Böblingen: Marc Schieferecke (eck)

Herrenberg - Der Boxclub war eine Art Außenstelle der Vertriebsabteilung für Wertpapiere. Selbstverständlich duzten sich die Sportfreunde. Lutz Beier, der einstige Finanz-Geschäftsführer von EN Storage, trainierte dort regelmäßig, Edvin Novalic, der einstige technische Geschäftsführer der Herrenberger Betrugsfirma allerdings nicht. „Der Edi hat es mal versucht“, sagt ein Zeuge vor dem Landgericht Stuttgart, „es war wohl nichts für ihn“.

 

Der Zeuge ist 60 Jahre alt, er steigt noch immer in den Ring. Über seine Geldanlage habe er immer mal wieder mit dem Lutz gesprochen – vor oder nach dem Training. Da war er nicht der einzige im Boxclub. Das letzte Gesprächsthema war, dass gemunkelt wurde, der Edi habe sich selbst wegen Betrugs angezeigt, die Geldanlage sei dahin. Der boxende Bauleiter hatte 100 000 Euro in Wertpapiere von EN Storage angelegt. Wie viel davon verloren ist „weiß ich nicht“, sagt er, „die Kohle kommt eh nicht wieder“.

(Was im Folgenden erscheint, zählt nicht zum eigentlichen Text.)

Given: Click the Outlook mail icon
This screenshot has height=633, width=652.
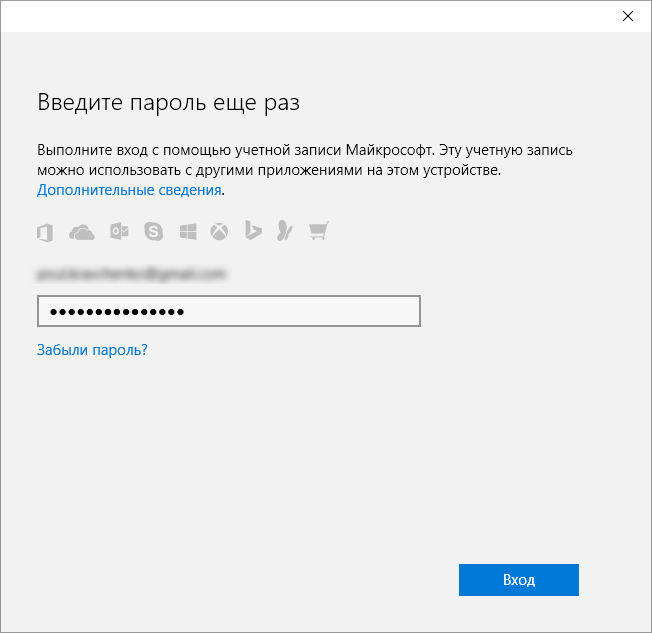Looking at the screenshot, I should pyautogui.click(x=119, y=232).
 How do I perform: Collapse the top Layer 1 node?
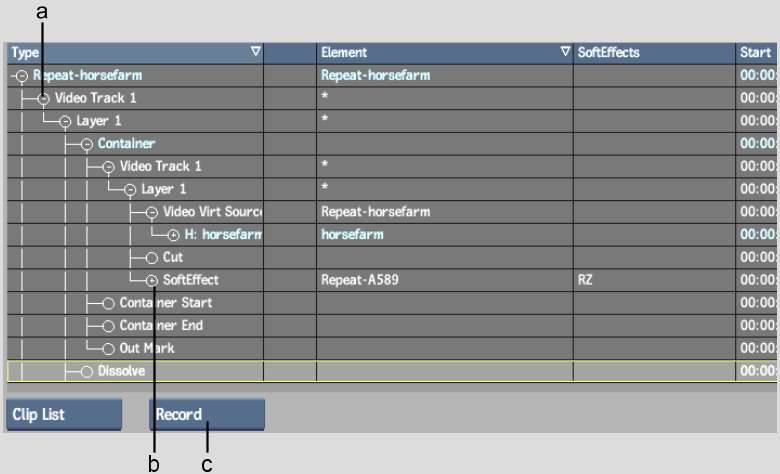(65, 122)
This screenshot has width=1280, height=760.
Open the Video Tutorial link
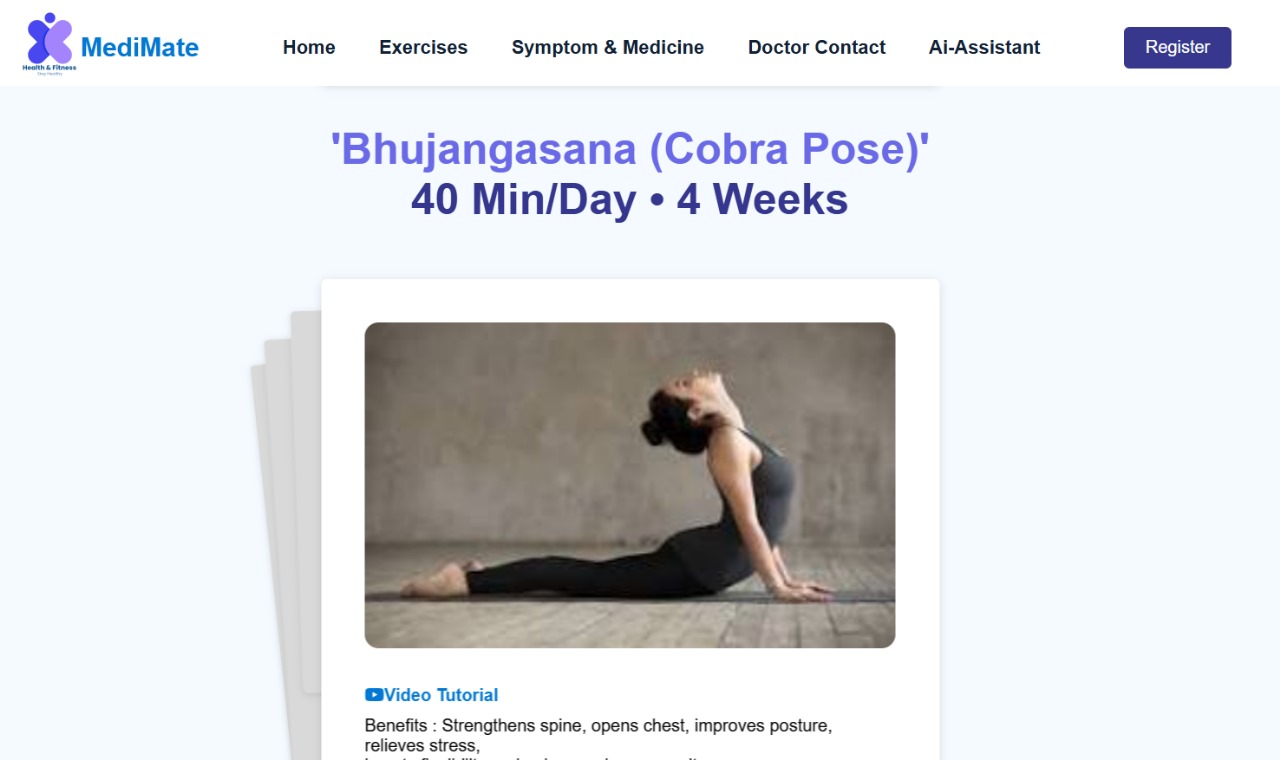pos(431,695)
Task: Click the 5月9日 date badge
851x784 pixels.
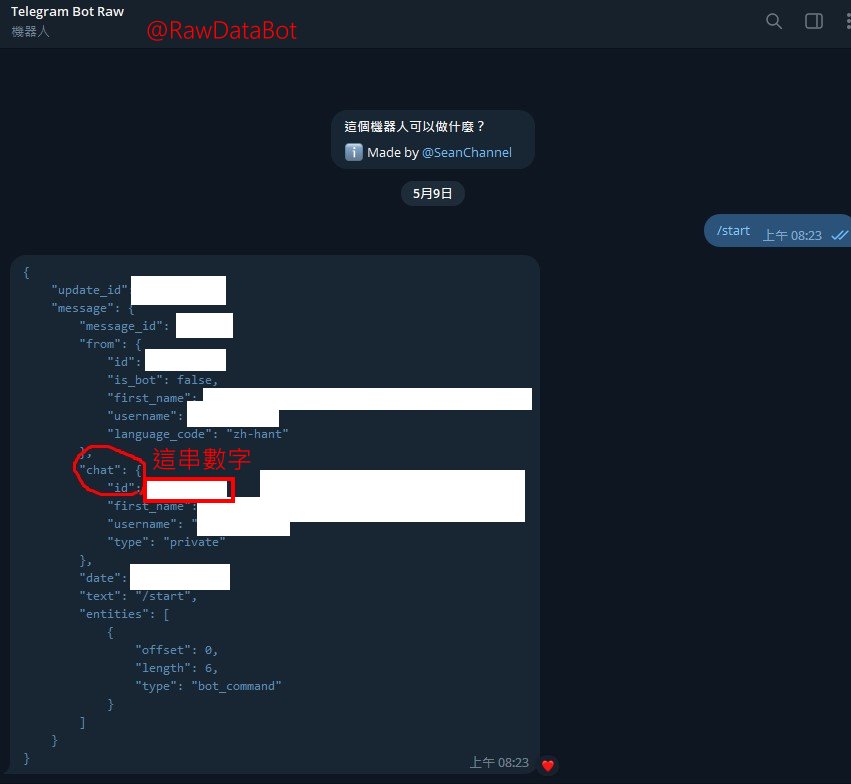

Das erste Urteil lautete auf knapp acht Jahre Haft

Novalic ist in einem ersten Prozess wegen Betrugs zu knapp acht Jahren Haft verurteilt worden. Er hatte gestanden, gemeinsam mit Beier ein Schneeballsystem aufgebaut zu haben. 93 Millionen Euro hatten Anleger EN Storage anvertraut, angeblich um Server zu kaufen und zu vermieten. Nur knapp eine halbe Million Euro fand der Insolvenzverwalter auf den Firmenkonten. Der Prozess gegen Beier zieht sich mindestens bis zum Jahresende hin. Er leugnet, auch nur geahnt zu haben, dass die Firma nichts als ein Scheinkonstrukt war. Novalic sei für den Betrug allein verantwortlich.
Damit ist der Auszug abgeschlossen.